DATA PROVIDED START

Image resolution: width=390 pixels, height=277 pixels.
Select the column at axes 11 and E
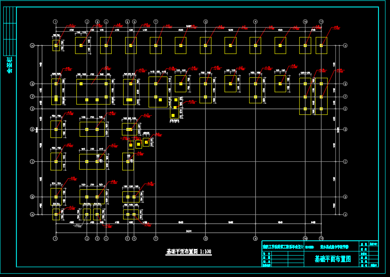[x=321, y=109]
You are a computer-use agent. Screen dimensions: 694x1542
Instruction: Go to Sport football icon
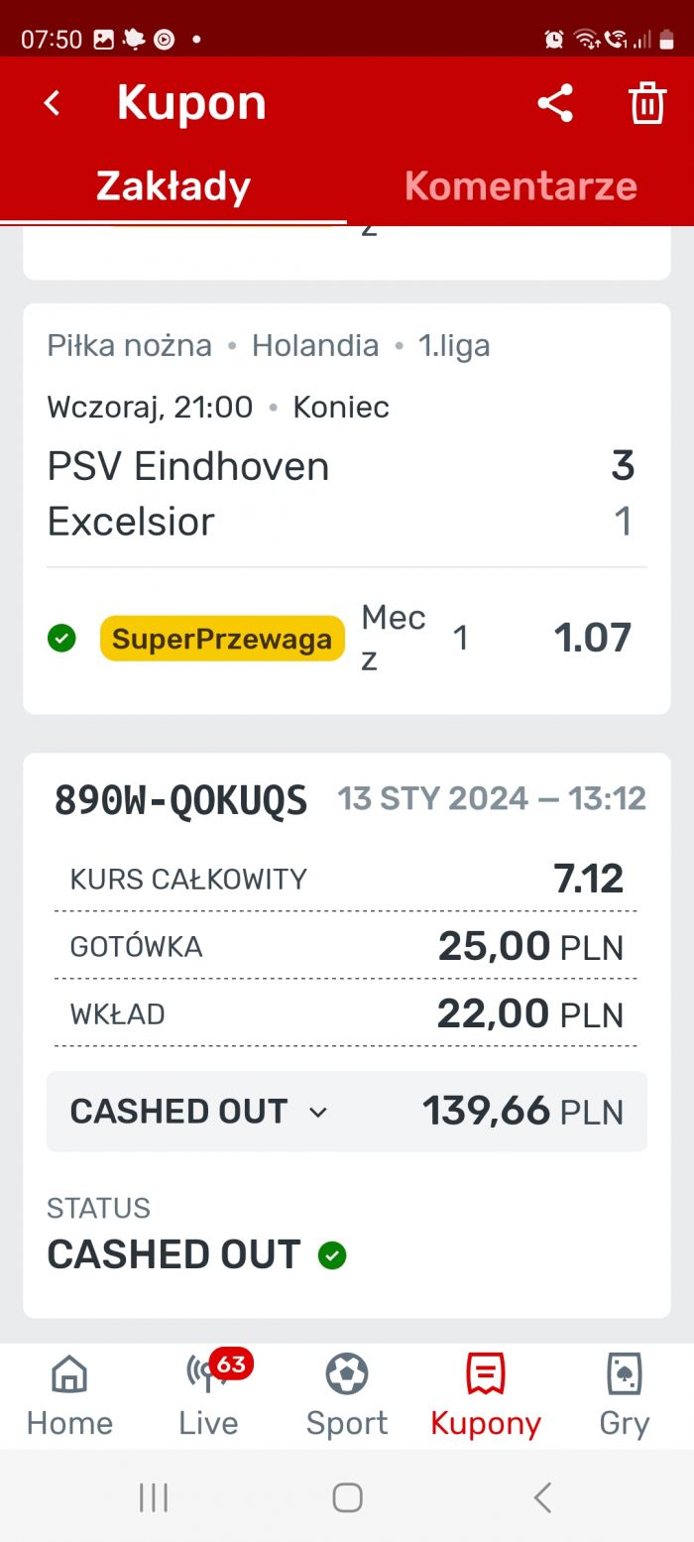coord(347,1396)
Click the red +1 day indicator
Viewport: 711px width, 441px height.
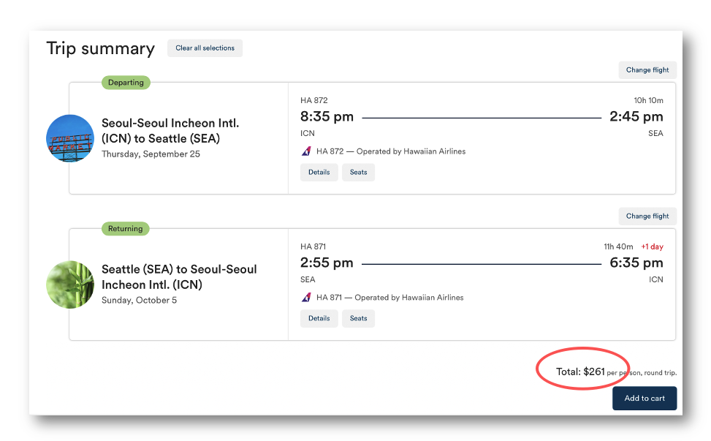(x=652, y=247)
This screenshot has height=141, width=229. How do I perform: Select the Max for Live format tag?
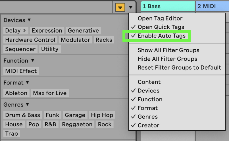[x=50, y=93]
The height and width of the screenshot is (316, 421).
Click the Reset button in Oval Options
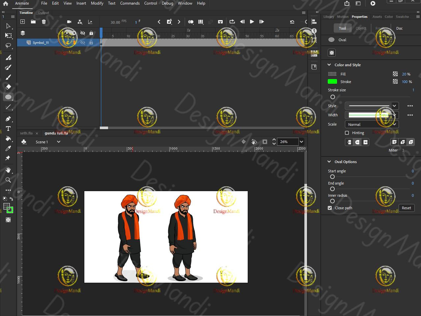click(407, 208)
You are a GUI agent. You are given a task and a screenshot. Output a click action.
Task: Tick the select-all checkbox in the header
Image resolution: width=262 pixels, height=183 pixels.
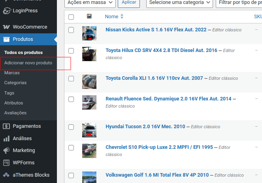tap(71, 17)
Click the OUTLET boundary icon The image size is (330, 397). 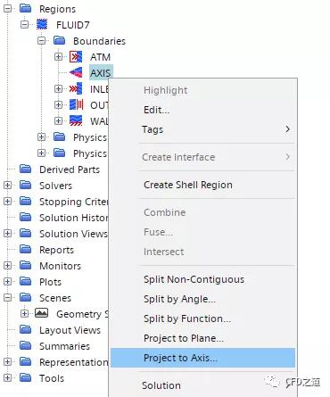pos(76,104)
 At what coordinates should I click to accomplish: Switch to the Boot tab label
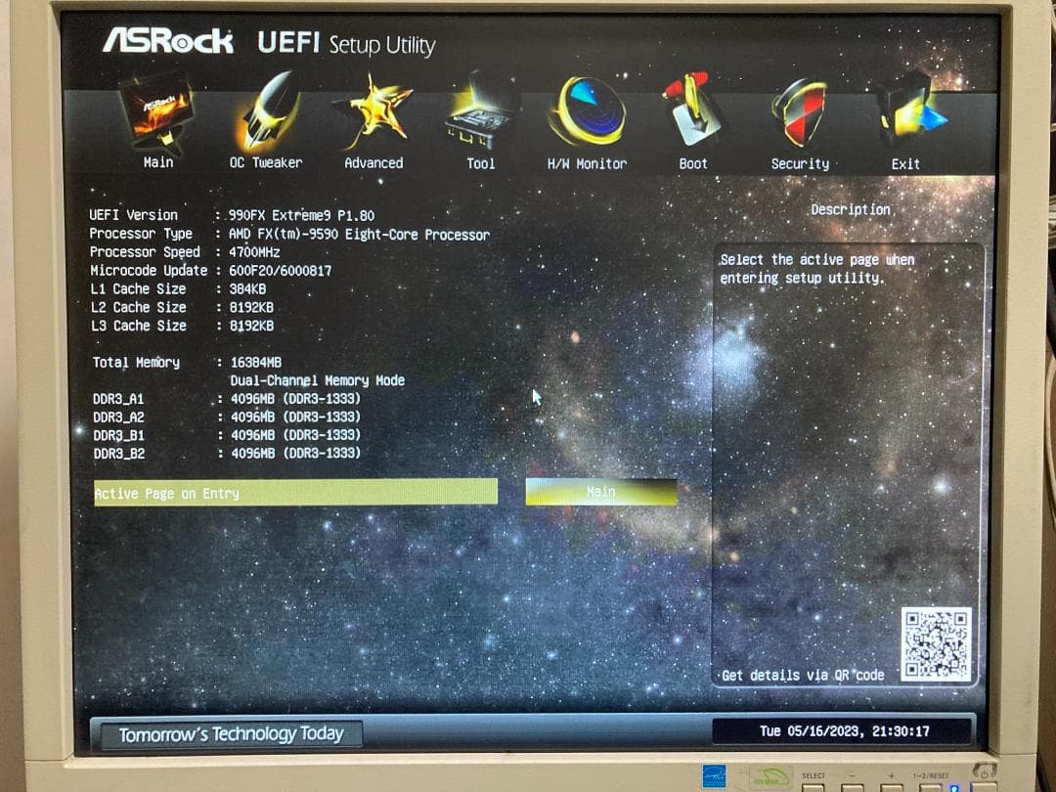692,163
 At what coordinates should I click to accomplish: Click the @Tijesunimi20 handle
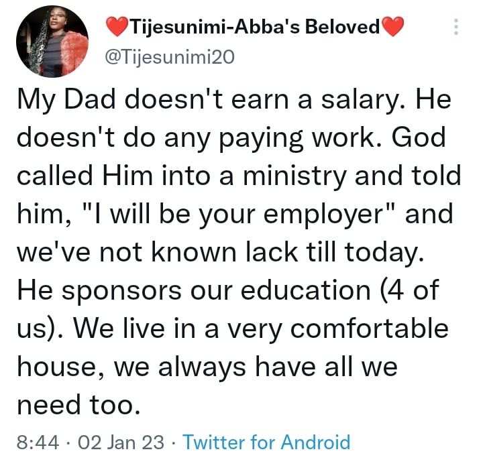coord(170,57)
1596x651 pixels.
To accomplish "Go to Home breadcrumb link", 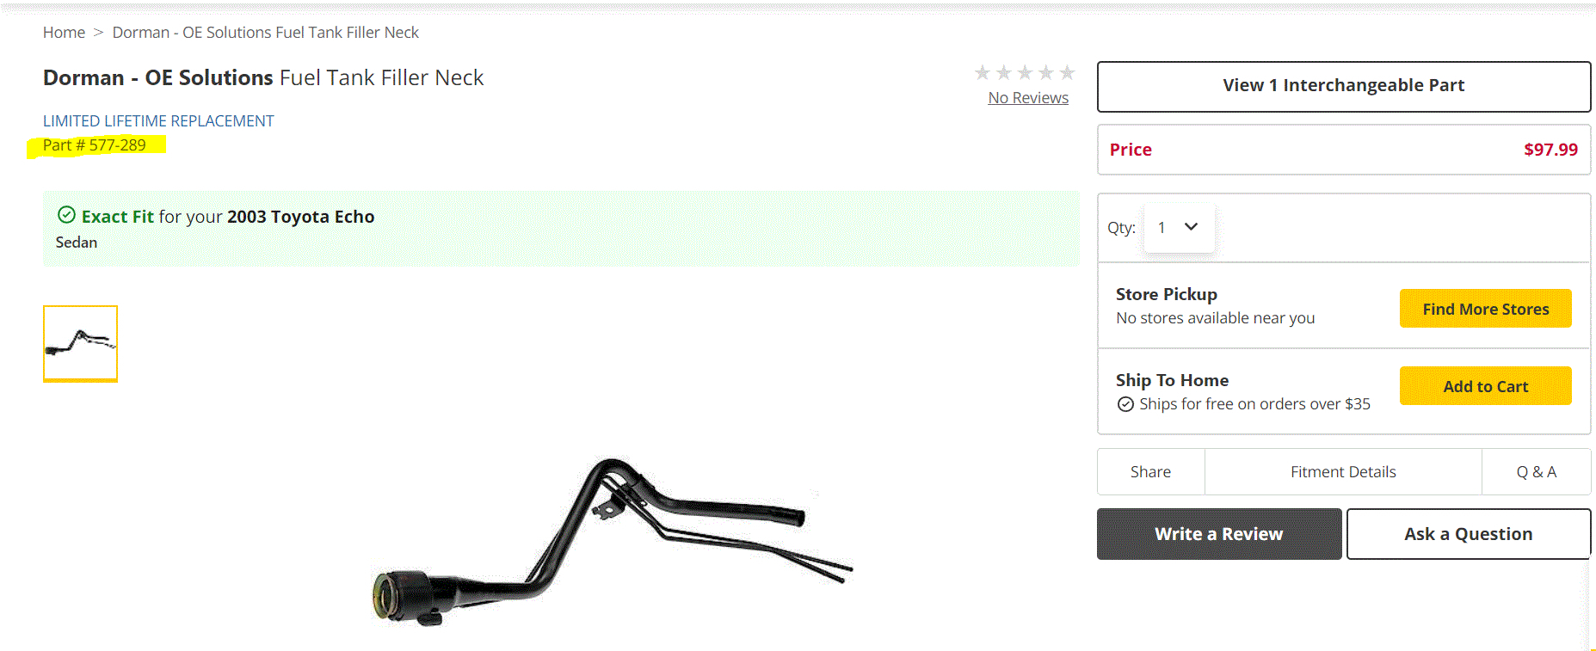I will (x=64, y=33).
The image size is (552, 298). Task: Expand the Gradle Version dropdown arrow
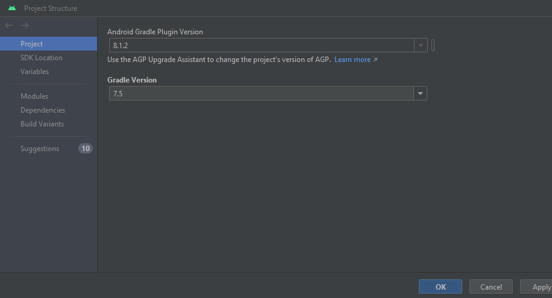420,93
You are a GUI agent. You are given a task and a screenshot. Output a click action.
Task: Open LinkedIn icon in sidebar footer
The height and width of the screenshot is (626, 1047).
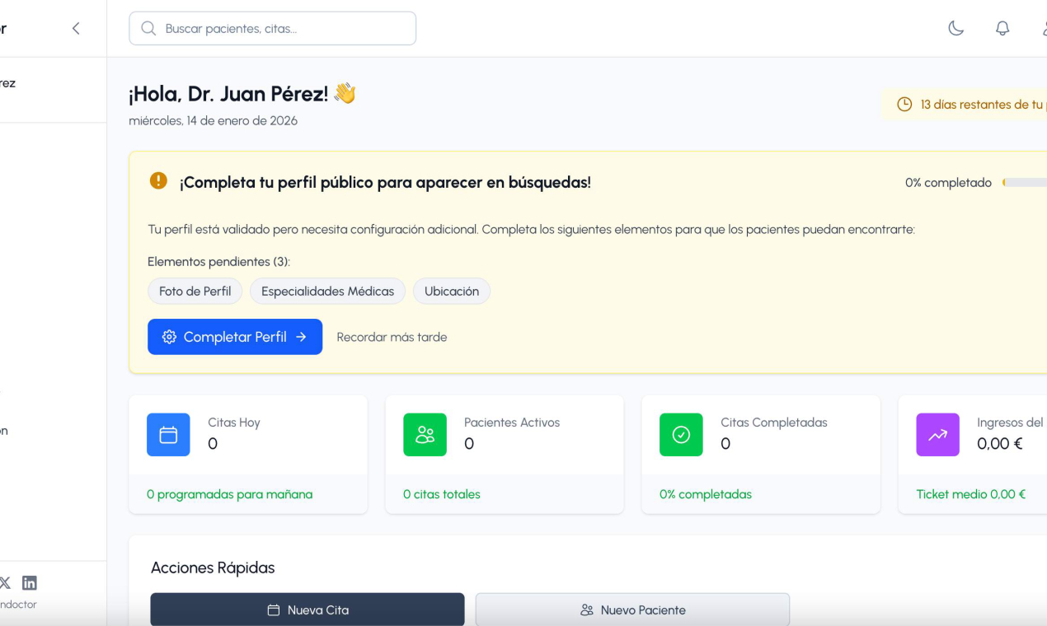point(30,583)
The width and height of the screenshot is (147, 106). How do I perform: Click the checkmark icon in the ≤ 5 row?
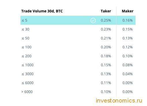tap(93, 20)
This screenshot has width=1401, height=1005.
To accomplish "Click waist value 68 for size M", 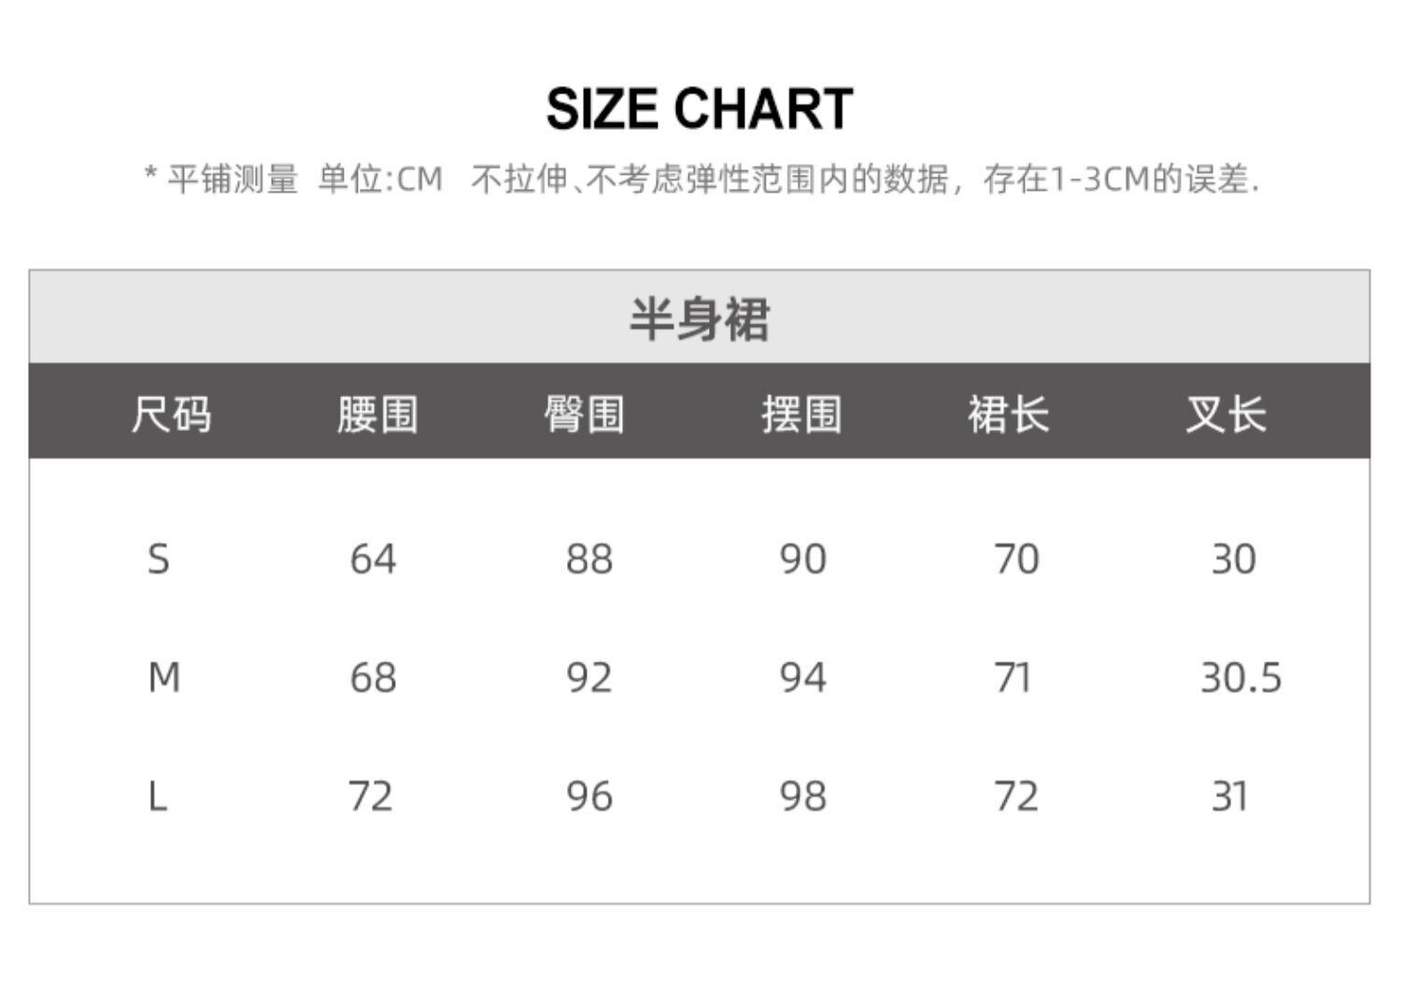I will [373, 677].
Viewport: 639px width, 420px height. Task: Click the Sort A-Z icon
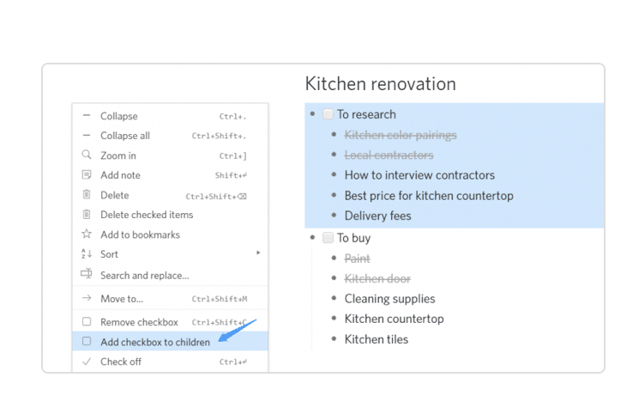[86, 254]
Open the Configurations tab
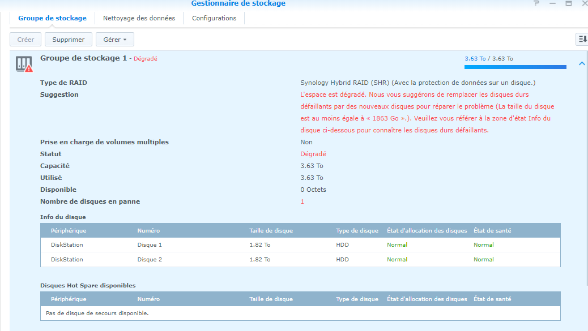Image resolution: width=588 pixels, height=331 pixels. click(x=214, y=18)
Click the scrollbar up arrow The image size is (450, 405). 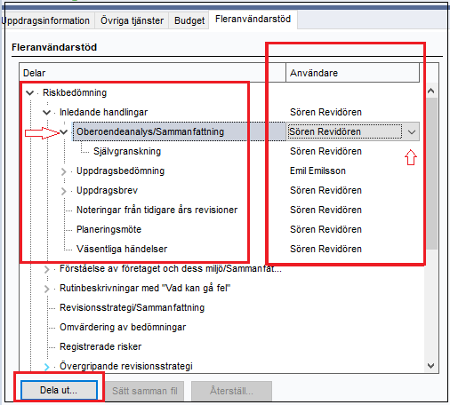pyautogui.click(x=431, y=91)
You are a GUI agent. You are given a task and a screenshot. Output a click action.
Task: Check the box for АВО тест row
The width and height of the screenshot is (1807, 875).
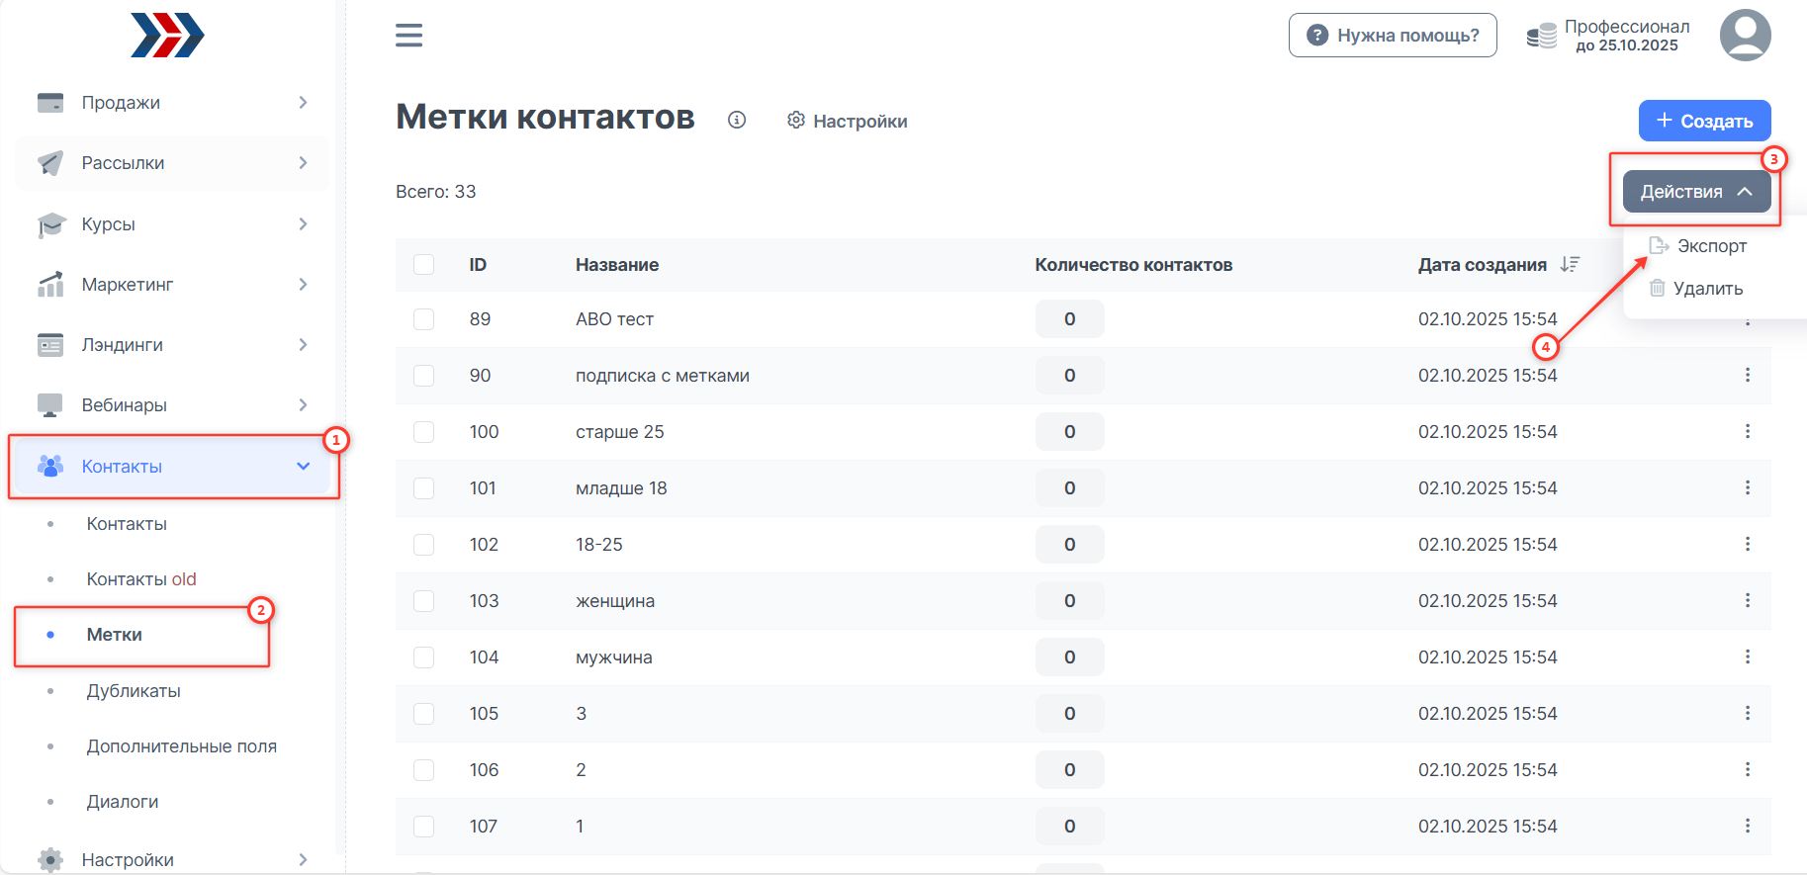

DATA PROVIDED END

"Instruction: Go to Sport football icon" marks the first line to copy, and "Task: Tick the" marks the last. Repeat that stretch above exactly, with no pictures.

Instruction: Go to Sport football icon
coord(347,1396)
Click the red +1 day indicator
Viewport: 711px width, 441px height.
(x=652, y=247)
This screenshot has height=141, width=229. How do I perform: Select the Max for Live format tag?
[x=50, y=93]
The height and width of the screenshot is (316, 421).
Click the Reset button in Oval Options
click(407, 208)
You are a GUI agent. You are given a task and a screenshot. Output a click action.
Task: Tick the select-all checkbox in the header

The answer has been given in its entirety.